TASK DATA:
----
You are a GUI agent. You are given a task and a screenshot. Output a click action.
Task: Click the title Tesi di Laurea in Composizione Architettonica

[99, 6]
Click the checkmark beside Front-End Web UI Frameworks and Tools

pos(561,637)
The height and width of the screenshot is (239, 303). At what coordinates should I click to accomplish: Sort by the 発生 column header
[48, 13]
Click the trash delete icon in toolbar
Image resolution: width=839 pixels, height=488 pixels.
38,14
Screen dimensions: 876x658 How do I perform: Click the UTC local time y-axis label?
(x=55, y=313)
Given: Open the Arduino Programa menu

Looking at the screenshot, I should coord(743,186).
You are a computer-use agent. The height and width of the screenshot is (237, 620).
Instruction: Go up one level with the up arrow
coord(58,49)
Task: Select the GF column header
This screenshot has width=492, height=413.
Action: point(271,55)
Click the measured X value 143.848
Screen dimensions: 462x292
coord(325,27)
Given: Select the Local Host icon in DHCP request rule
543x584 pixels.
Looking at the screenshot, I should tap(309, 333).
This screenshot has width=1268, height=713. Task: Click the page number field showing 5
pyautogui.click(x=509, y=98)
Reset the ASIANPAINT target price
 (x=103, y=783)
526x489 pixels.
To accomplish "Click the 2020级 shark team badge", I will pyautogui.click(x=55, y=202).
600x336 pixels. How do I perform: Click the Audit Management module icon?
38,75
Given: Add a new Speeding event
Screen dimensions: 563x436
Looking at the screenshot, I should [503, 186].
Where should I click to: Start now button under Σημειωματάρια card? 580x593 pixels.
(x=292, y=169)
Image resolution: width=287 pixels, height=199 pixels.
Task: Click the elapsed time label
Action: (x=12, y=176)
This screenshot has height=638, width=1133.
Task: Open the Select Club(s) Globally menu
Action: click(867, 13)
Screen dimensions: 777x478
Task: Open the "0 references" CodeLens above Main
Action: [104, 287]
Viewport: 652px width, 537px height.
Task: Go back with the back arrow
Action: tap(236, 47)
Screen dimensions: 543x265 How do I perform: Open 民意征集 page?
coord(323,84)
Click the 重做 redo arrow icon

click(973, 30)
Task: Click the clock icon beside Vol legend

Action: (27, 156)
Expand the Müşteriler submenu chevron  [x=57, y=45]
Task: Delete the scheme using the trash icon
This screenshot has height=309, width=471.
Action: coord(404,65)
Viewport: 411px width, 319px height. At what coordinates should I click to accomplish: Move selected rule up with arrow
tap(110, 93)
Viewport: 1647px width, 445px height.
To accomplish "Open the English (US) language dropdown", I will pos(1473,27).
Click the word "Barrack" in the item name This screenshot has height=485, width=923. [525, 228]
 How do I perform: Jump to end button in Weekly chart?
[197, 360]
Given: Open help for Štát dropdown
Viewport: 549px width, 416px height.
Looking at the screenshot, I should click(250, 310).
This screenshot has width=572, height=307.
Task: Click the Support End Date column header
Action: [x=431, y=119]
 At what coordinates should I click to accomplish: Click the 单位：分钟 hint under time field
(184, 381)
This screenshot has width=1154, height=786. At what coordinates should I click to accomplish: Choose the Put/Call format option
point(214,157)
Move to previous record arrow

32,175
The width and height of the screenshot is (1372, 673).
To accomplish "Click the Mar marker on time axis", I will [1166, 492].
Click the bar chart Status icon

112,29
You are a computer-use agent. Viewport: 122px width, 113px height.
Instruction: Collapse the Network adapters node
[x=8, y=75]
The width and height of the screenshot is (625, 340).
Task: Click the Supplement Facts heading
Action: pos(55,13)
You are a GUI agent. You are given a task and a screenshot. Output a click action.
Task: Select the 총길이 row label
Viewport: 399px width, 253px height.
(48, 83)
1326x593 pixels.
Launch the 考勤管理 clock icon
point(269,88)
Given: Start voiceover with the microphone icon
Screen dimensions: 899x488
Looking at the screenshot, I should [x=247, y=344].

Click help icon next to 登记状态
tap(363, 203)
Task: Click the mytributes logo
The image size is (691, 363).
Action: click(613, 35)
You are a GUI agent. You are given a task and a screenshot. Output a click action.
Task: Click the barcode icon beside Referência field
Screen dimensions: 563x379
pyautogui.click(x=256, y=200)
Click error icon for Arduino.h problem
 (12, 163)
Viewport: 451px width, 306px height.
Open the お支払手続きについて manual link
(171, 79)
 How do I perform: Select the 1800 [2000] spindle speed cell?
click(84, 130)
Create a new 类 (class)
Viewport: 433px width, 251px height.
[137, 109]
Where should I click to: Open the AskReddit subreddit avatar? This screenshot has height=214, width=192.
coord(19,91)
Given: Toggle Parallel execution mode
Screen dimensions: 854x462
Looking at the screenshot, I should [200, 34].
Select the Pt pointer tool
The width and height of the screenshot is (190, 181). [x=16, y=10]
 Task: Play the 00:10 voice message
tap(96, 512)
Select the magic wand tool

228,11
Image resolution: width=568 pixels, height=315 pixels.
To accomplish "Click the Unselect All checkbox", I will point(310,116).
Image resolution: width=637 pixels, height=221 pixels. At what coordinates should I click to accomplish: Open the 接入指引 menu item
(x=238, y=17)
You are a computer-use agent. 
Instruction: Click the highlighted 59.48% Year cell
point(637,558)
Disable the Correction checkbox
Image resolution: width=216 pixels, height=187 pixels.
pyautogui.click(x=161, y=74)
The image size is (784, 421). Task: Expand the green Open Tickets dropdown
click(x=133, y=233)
----
What is needed is every line from the data above that includes the string "will", copied out.

To accomplish "Click the 2020级 shark team badge", I will pyautogui.click(x=55, y=202).
To accomplish "Open the English (US) language dropdown", I will pos(1473,27).
To accomplish "Click the Mar marker on time axis", I will [1166, 492].
To accomplish "Click the Unselect All checkbox", I will point(310,116).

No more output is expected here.